Error handling in BPMN
BPM notation, as opposed by UML, offers support for handling erroneous situations in a way, that is clearly divisible from the normal flow of business tasks. A typical way to take advantage of it would be to incorporate into your model a boundary event on an element in which something can go wrong, like in the example below:
In the circumstance, that during the execution of the task ‘Process booking’ a desired room becomes unavailable, BPM processing engine diverts the flow of the process to the lower part of the diagram, which would result in notifying the end user about the situation.
Error events in BPMN are always interrupting events, meaning that on detection of an error, the current flow is stopped, and the process continues through the path that’s originating from the error event. In our case, when an error occurs, the process never leaves the task ‘Process booking’ positively, and thus never reaches ‘Booking confirmed’ state.
Detection of errors is not restricted to just one task, BPMN offers the possibility to catch exceptions on subprocesses, like shown below:
In this case, if any activity in “Process booking” subprocess register an error, process control will transfer to error BPMN event, just like it did in our previous example. Business logic depicted in the subprocess will likely be much more complex, but this proves even more the value of being able to process errors in bound areas.
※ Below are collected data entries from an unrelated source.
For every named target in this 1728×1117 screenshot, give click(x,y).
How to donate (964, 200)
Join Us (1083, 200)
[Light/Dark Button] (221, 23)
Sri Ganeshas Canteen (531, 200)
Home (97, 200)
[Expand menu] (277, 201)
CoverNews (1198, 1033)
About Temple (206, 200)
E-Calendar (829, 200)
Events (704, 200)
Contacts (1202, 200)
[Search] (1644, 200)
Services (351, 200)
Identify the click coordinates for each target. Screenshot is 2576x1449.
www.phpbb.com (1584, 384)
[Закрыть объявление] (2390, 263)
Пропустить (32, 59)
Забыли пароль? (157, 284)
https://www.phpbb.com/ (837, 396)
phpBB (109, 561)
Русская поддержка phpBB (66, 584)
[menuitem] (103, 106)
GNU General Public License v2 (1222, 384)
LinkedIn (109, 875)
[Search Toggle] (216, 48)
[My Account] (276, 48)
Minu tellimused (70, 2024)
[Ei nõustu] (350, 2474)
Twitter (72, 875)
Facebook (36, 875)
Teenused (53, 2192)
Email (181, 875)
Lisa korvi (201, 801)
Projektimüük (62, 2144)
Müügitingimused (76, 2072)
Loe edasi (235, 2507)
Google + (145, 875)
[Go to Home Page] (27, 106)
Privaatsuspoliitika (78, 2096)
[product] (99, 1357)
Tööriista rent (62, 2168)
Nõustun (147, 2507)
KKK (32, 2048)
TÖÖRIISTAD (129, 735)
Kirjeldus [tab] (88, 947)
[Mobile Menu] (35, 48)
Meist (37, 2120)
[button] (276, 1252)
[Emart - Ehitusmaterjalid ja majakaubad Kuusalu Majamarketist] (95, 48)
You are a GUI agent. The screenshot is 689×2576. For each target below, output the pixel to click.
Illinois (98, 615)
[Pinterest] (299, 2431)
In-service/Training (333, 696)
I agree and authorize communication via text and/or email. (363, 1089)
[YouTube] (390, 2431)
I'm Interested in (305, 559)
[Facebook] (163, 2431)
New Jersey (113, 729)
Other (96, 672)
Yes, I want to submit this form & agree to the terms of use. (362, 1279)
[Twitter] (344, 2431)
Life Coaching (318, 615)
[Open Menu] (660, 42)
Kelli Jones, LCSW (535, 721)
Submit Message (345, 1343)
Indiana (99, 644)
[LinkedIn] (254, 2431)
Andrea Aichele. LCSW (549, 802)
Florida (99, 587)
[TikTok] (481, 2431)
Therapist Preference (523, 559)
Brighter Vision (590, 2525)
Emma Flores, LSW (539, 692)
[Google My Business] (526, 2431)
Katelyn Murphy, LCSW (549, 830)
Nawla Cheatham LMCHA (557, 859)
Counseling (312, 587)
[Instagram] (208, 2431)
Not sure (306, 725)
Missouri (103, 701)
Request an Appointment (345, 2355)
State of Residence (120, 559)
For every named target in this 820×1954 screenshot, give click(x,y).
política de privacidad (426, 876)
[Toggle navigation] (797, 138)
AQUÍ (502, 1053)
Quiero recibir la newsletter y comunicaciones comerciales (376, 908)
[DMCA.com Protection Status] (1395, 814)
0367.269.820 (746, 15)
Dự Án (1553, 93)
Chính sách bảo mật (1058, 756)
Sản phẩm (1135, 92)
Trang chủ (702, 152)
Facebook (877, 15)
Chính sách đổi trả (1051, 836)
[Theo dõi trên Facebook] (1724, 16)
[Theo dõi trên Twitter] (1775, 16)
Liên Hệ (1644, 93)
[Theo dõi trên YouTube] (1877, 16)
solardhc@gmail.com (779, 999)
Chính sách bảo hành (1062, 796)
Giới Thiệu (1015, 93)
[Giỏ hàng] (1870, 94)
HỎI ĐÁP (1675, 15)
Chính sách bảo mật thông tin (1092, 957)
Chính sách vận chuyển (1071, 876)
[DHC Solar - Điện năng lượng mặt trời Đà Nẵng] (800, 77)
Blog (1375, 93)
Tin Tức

This behavior is very useful, because designing a dedicated error flow makes process diagram much clearer and more readable. In most cases, this model is the way to go, but there are moments, when different approach might be more beneficial.
Error handling in Camunda BPM Engine
Camunda BPM is an environment in which processes denoted in BPM notation can be modelled and executed. Said processes can be autonomous, without the need for human interaction, or they can include input from the end user using automatically generated forms or dedicated front-end applications, taking advantage of its rich REST API. Camunda offers BPM processing engine as well as several applications that enables users to interact with the flow of the process as well as manage the technical aspects of the process.
Unsurprisingly, BPMN mechanisms of error handling described in previous parts of this article are available to be taken advantage of in the course of building Camunda based process, but it is not all that Camunda has to offer in this area.
One of the commonly used features in context of error handling is Camunda BPM engine’s ability to automatically repeat tasks, that has failed during their execution. This mechanism is available by default in any modelled process and the number of repetitions can be set by a process administrator on per activity basis. It gives a chance to successfully fulfill a task, during which a recoverable error has occurred and thus, to successfully complete the process.
This behavior should be enough to deal with typical one-time errors, such as network delays, untimely response from a webservice or OptimisticLockException, but this will not be enough if the underlying source of the error takes longer to discover and be repaired or if it needs some other activities to happen, that are outside the process’s scope, such as a manual action by an employee. Additionally, currently in Camunda Community version, time between repetitions is fixed, however one could argue that a better model would be with cumulative timers, increasing with each iteration. That would give a better chance to correct the source of the error before repetition count is reached and process stops.
The ability to restart a task is also available from Camunda cockpit, which is a back-office app intended to provide process administrator with insight into details of how deployed processes work, data that’s been gathered as well as error details. The manual restart can be done by finding the process instance and within it, the failed task, and then clicking a restart button. This could be troublesome in cases, when you have a very large number of active instances, as Cockpit’s UI doesn’t offer support for listing all incidents and restarting them in greater number at the time. However, Camunda’s REST API allows to query for that list and restart the tasks, so it’s not impossible, you just need to go an extra mile
When the default is not enough?
In one of the recent projects that I was involved in, we’ve modelled the business process in BPMN to be executed by Camunda engine. The process was the back end of a service provided to end users of a financial institution, through which they could obtain financial backing for their purchase. All of the user tasks presented in the case below were implemented as custom views with Java + Angular rather than generic Camunda forms.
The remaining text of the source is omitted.